### Source extract

* * * * *

Socialising the activities of the climate leaders

Much of the good work being undertaken by those schemes taking a lead in beating a path to net zero, is being supplemented by a number of asset owner-led collaborations. These variously assess companies’ preparedness for the transition to a low carbon economy, engage with senior leaders across the financial system to transform finance to deliver a sustainable future and call on the world’s largest corporate GHG emitters to materially improve their climate performance. These collaborations include the Transition Pathway Initiative,23 Accounting for Sustainability (A4S)24 and Climate Action 100+.25
The actions of climate leaders are also being promoted and socialised by a number of prominent asset owner forums. Principal among them is the Pensions for Purpose Paris Alignment Forum.26 Crucially, in recognising that almost all schemes are at different stages of their climate journeys (as a consequence of their different sizes, levels of investment governance and climate commitment from their sponsors), the Paris Alignment Forum offers practical insights to those private sector schemes and LGPS pools seeking to advance their climate risk management credentials and optimise their climate risk management policies.27

So, what practical steps can be taken?

So, what have I learnt from my regular interactions with the Paris Alignment Forum, combining this with my own experience of working with schemes in formulating and implementing a climate risk management policy? Well:
  1. Before even thinking about climate targets, in particular setting a net zero target, first ascertain your scheme’s climate exposure and where you are on your climate transition journey. If you’re a DB scheme, approach this as an integrated risk management (IRM) exercise, i.e. from a covenant, funding and investment perspective. Work with your advisers and asset managers in pinpointing exposures via key climate metrics and conducting climate scenario modelling to establish where the key stresses lie. (Of course, to derive the most benefit from the latter requires an appreciation of the analytics behind the former and an understanding of the requisite TCFD reporting).28
  2. Ask your scheme sponsor (with the help of your covenant consultant if you’re a DB scheme), to explain their net zero policy, what measures they’re taking and what interim targets they’ve set to achieve this, and understand why the sponsor may want (aspects of) the scheme’s climate policy to align with theirs. Often, this is to manage the sponsor’s reputational risk.
  3. Leverage your peer network by joining asset owner collaborations and forums, so that you may learn from and share ideas with your public and private sector DB and DC peers.29
  4. Undertake measures to improve your scheme governance around climate (amongst other ESG) risk factors. This might include setting up an ESG sub-committee and bringing key scheme decision makers and stakeholders, notably the scheme sponsor, onboard with the scheme’s climate journey.
  5. With the requisite governance in place, embed climate (amongst other ESG) risk factors into all investment decisions. However, do so in line with the scheme’s investment beliefs (which may need to be revisited if they haven’t been reviewed for some time). After all, investment beliefs should act as the rudders by which to steer all investment and associated risk management decisions.30
  6. With the help of your investment consultant and asset managers, compile and publish a responsible investment and climate change risk management policy with the inclusion of deliverable targets, ultimately a realistic net zero target,31 using appropriate metrics and staging posts, and institute the means by which to track progress via regular actual versus policy gap analyses. Again, be guided by your investment beliefs.

* * * * *

### Collected data
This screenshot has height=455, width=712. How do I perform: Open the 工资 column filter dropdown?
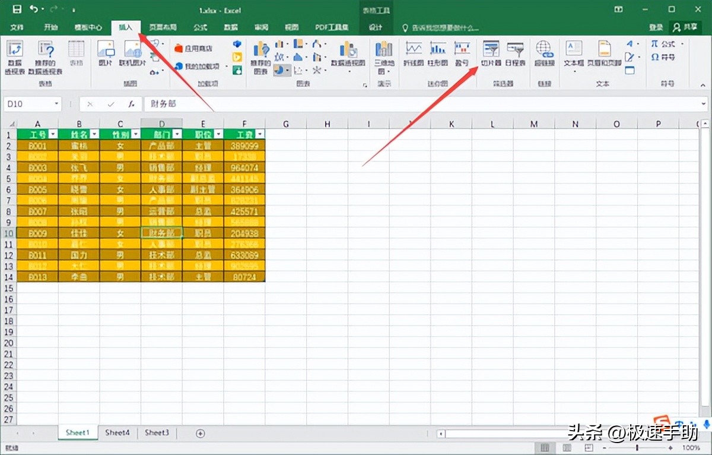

* * * * *

### What is asked
- a) Can you summarize the pension climate text in two sentences?
- b) Would you carry on the pension climate text from its final sentence?
The lines stand apart from the pension climate text.

### In response
- a) Asset owner-led collaborations such as the Transition Pathway Initiative, A4S and Climate Action 100+, along with forums led by the Pensions for Purpose Paris Alignment Forum, supplement and socialise the work of schemes leading the way to net zero. Practical steps include establishing the scheme's climate exposure before setting targets, understanding the sponsor's net zero policy, joining peer collaborations, improving climate governance, embedding climate risk into investment decisions in line with investment beliefs, and publishing a climate risk management policy with deliverable targets and regular progress tracking.

- b)
  7. Use existing frameworks, such as the IIGCC Net Zero Investment Framework32 and TCFD-aligned metrics to help move your scheme along its journey to net zero. Perhaps also consider becoming a signatory to the former.
  8. Ensure asset manager mandates align with the scheme’s climate policy and targets, appreciating the difference between segregated and pooled mandates when it comes to influencing managers’ voting on shareholder resolutions.
  9. Consider framing the risk budget applied to segregated mandates in climate risk tolerance terms, rather than traditional tracking error targets.
  10. Engage with your investment consultant and asset managers in sourcing climate (impact investing) opportunities.33
  11. Embrace the power of stewardship by becoming actively involved in shareholder resolutions and in making recommendations to policymakers.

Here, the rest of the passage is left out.